Eccola l’idea galeotta che l’epoca del rancore sta facendo serpeggiare tra i giovani milanesi: facciamo due città, una per le persone educate e gentili, una per i villani e gli astiosi; perché migliorare la vita dei cialtroni e farcela peggiorare noi da loro? “Basta con le baggianate e le buffonate”, sbotta Michele, “non si può giudicare un giovane e geniale avvocato, come ho visto fare io, dai calzini bianchi corti. Basta con una società dove anche se fai il tuo dovere c’è sempre qualcuno che ti può prendere in castagna e poi chiederti un ‘aggiustamento’. A Parigi ci hanno spiegato che con le misure della nostra insegna stavamo infrangendo le norme, ci hanno dato venti giorni per metterci in regola, dopo venti giorni sono tornati e hanno verificato tutto senza chiedere nulla.

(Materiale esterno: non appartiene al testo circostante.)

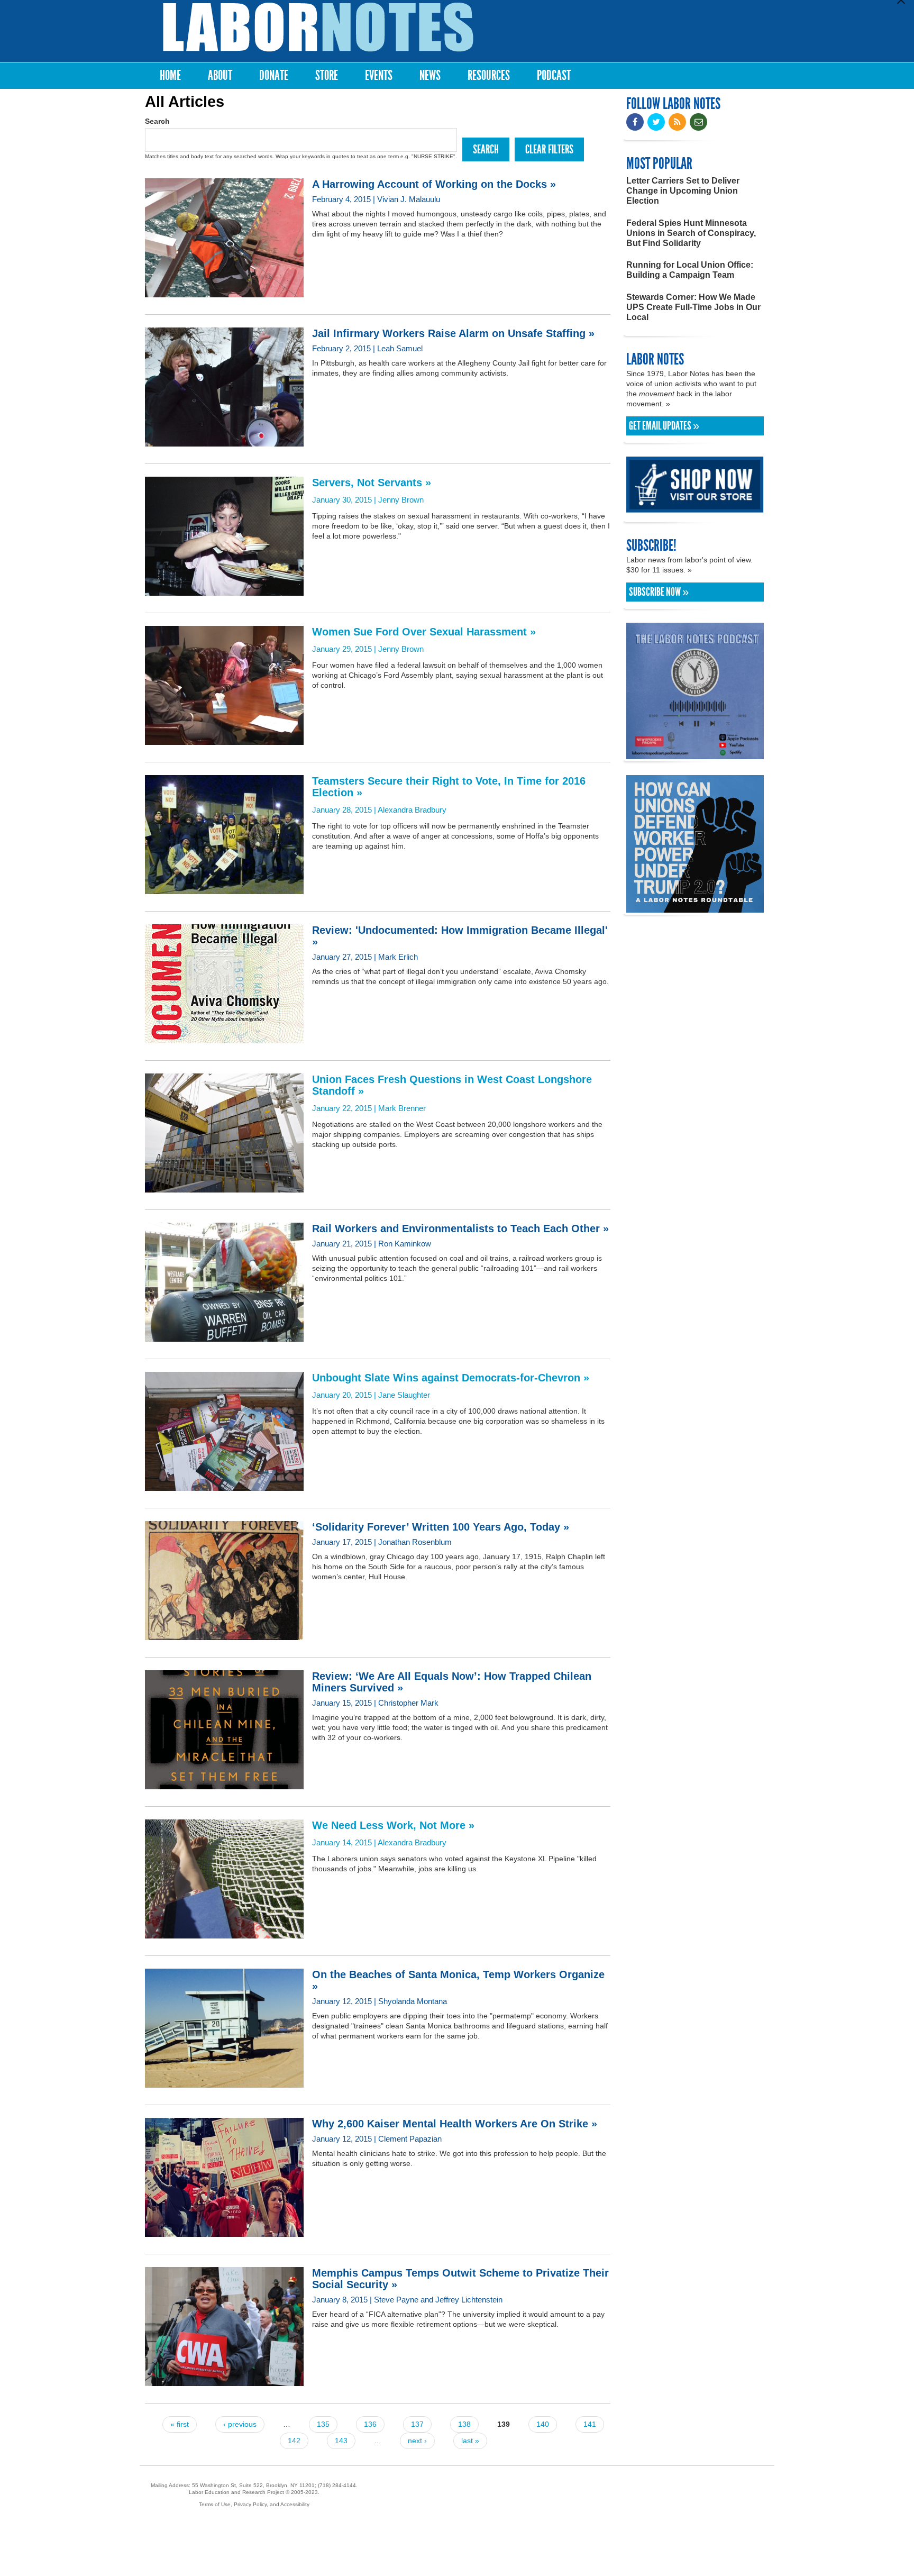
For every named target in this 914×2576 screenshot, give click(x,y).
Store (326, 75)
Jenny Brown (401, 499)
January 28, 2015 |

Ce l’ha presente quel libro scritto da un giornalista ‘Io volevo solo fare la pizza’? La storia di uno che nell’inutile tentativo di aprire una pizzeria al taglio ha buttato via due anni e duecentomila euro? Ecco, Parigi è un altro mondo. Ci sono entrato mettendomi in società con un amico di Milano e un’amica di Torino. E ora parto per Londra, vado a incontrare degli amici italiani che hanno lavorato ad Harvard e hanno idee simili alle nostre. Ci crede che siamo già alla terza gelateria, più una estiva sul lungosenna? Abbiamo due punti di forza. Il gianduia e la parola d’ordine ‘gelato a volontà’, visto che a Parigi il gelato lo fanno pagare a palle, sa, quelle che si fanno con l’aggeggino…Deve vedere il clima bellissimo che si è creato. Ma lo sa che nell’arco dell’anno diamo lavoro a una cinquantina di persone? Siamo diventati il rifugio degli italiani che fanno master a Parigi. Il laureato in medicina di Cagliari, l’informatico di non ricordo dove, anche un normalista cubano, insomma si è sparsa la voce e siamo diventati la gelateria con la più alta concentrazione di laureati d’Europa”.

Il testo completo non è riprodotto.